Tal como era mi costumbre al terminar el servicio de adoración por la mañana, me paré en la puerta del templo para estrechar la mano de los miembros y las visitas. Como siempre, una niña de doce años, llamada Torey, junto con su madre y dos hermanos, vinieron a saludarme. “Hermoso sermón, pastor. Pero hubo algo que dijo que no entendí. ¿Qué quiso decir con…?”

Como no estaba acostumbrado a que se me hicieran preguntas de esa clase inmediatamente después de la predicación, y queriendo saludar a otros que estaban esperando en fila, intenté responder apresuradamente su pregunta. Sin embargo, al tratar de contestar su inquietud, me encontré luchando para explicar lo que había dicho en mi sermón. Finalmente, simplifiqué mi afirmación anterior, a lo que ella respondió: “Ahora entiendo. ¿Por qué no lo dijo así antes?” Como si me hubiera golpeado en el estómago, su exclamación no podría haberme herido más.

LO QUE LAS PERSONAS BUSCAN DE NUESTRO SERMÓN

Aquella inocente y bienintencionada crítica, de aproximadamente veinte años atrás, generó un inventario de mi predicación que no había planificado realizar. Pensé que mis sermones eran claros y fáciles de entender; pero ahora dudaba de que lo fueran. Como resultado, he aprendido una cantidad de valiosas lecciones, que espero que beneficien a quienes están leyendo este artículo, sin importar su edad.

Jesús como la respuesta a nuestro problema personal del pecado. Si bien es indispensable predicar acerca del quebrantamiento de la humanidad en general, al igual que del pecado y la conducta pecaminosa que reside en cada uno de nosotros en particular, me he dado cuenta de que muchos de los que escuchan mis sermones ya saben que son pecadores, que luchan con asuntos que escandalizarían a otros si conocieran sus batallas internas. La culpabilidad los consume. No necesitan que alguien los diagnostique una y otra vez; ¡lo que necesitan es conocer la prescripción! Necesitan escuchar que Cristo los ama (Jer. 31:3), que busca salvarlos (Luc. 19:10), y que los perdona y los purifica cuando ellos responden a su invitación (1 Juan 1:9; Juan 6:37).

● DATOS PARA EXAMINAR:
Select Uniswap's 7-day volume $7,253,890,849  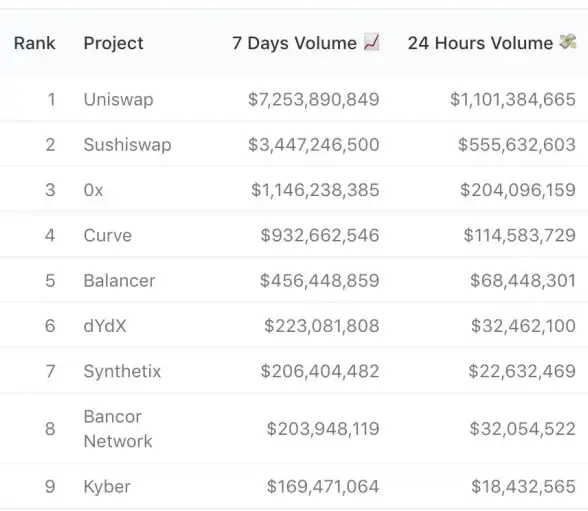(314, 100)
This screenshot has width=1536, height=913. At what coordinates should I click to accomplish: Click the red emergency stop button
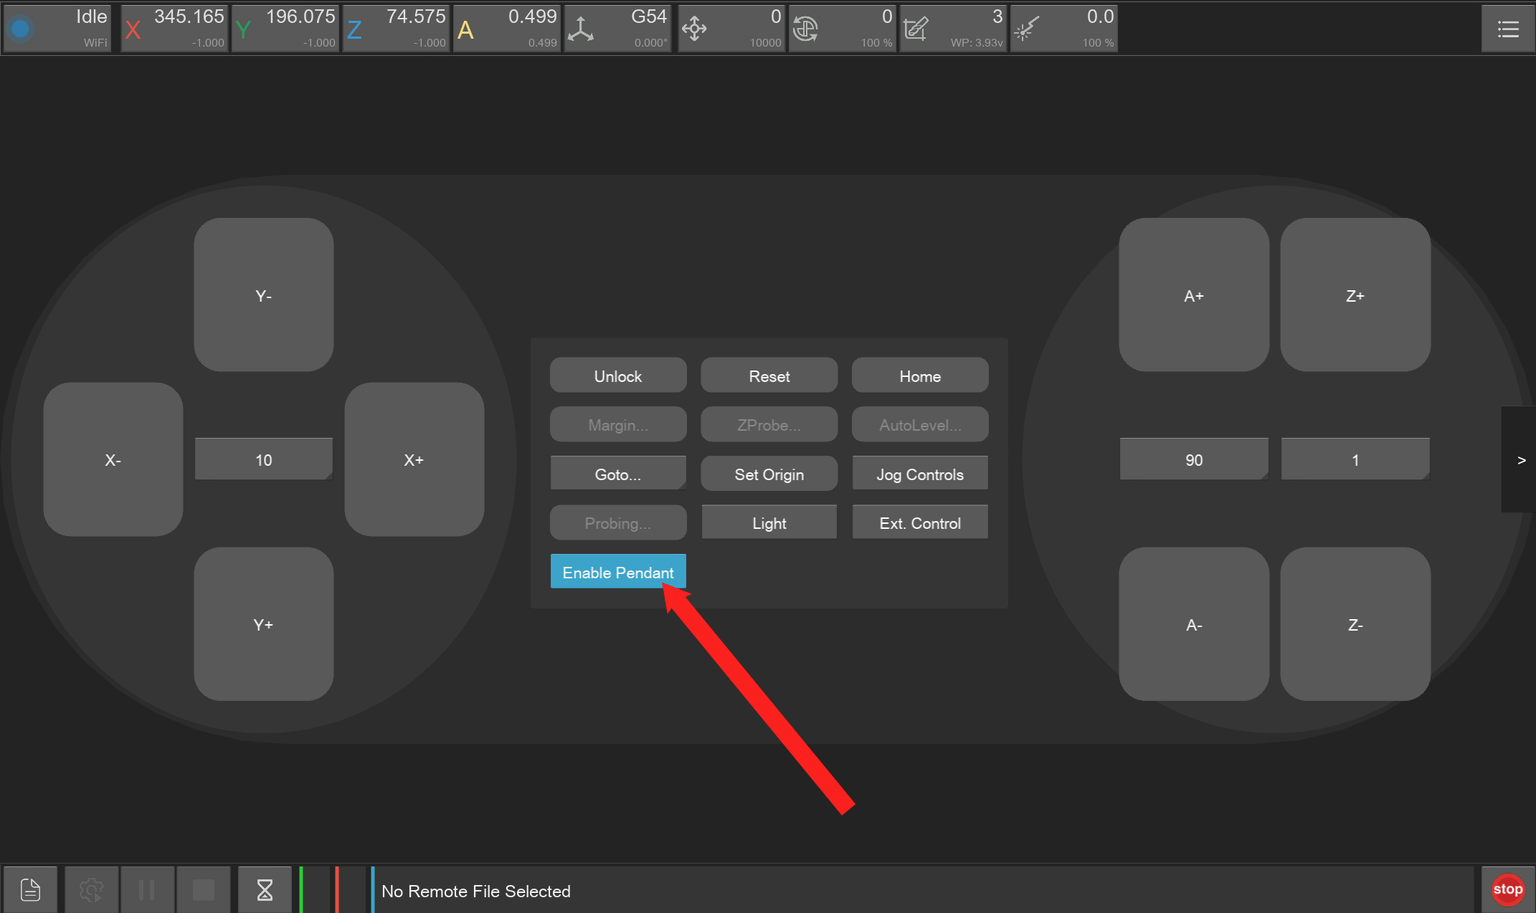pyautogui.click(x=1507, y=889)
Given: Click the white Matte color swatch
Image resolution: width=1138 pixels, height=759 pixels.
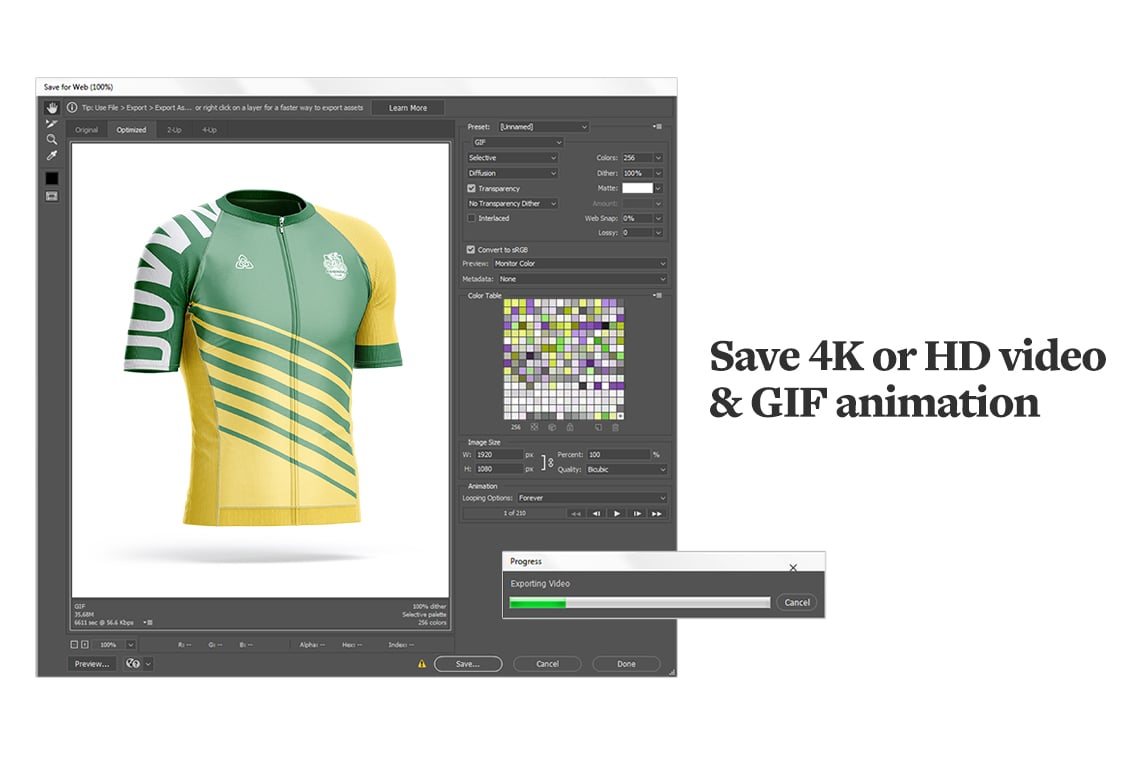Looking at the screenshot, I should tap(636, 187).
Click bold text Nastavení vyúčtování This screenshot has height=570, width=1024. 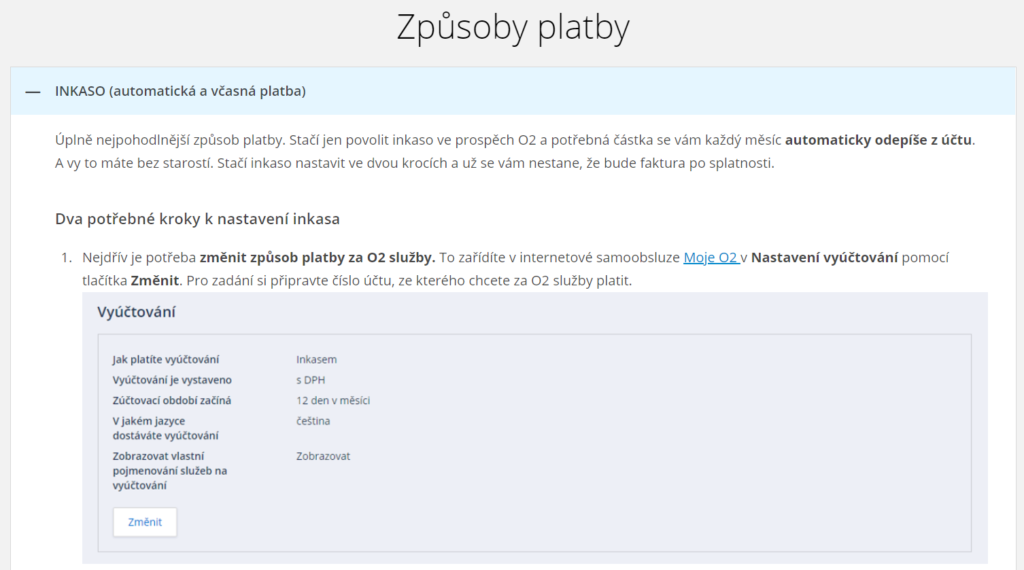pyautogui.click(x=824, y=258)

● PREGUNTAS PARA RESPONDER:
A) En el texto sobre la predicación, ¿cómo se llamaba la niña de doce años que saludó al pastor en la puerta del templo?
B) Transcribe del texto sobre la predicación el pasaje que empieza en "Jesús como la" y termina en "1:9; Juan 6:37).".
Los registros no tienen ningún papel en esto.

● RESPUESTAS ESCRITAS:
A) Se llamaba Torey.

B)
Jesús como la respuesta a nuestro problema personal del pecado. Si bien es indispensable predicar acerca del quebrantamiento de la humanidad en general, al igual que del pecado y la conducta pecaminosa que reside en cada uno de nosotros en particular, me he dado cuenta de que muchos de los que escuchan mis sermones ya saben que son pecadores, que luchan con asuntos que escandalizarían a otros si conocieran sus batallas internas. La culpabilidad los consume. No necesitan que alguien los diagnostique una y otra vez; ¡lo que necesitan es conocer la prescripción! Necesitan escuchar que Cristo los ama (Jer. 31:3), que busca salvarlos (Luc. 19:10), y que los perdona y los purifica cuando ellos responden a su invitación (1 Juan 1:9; Juan 6:37).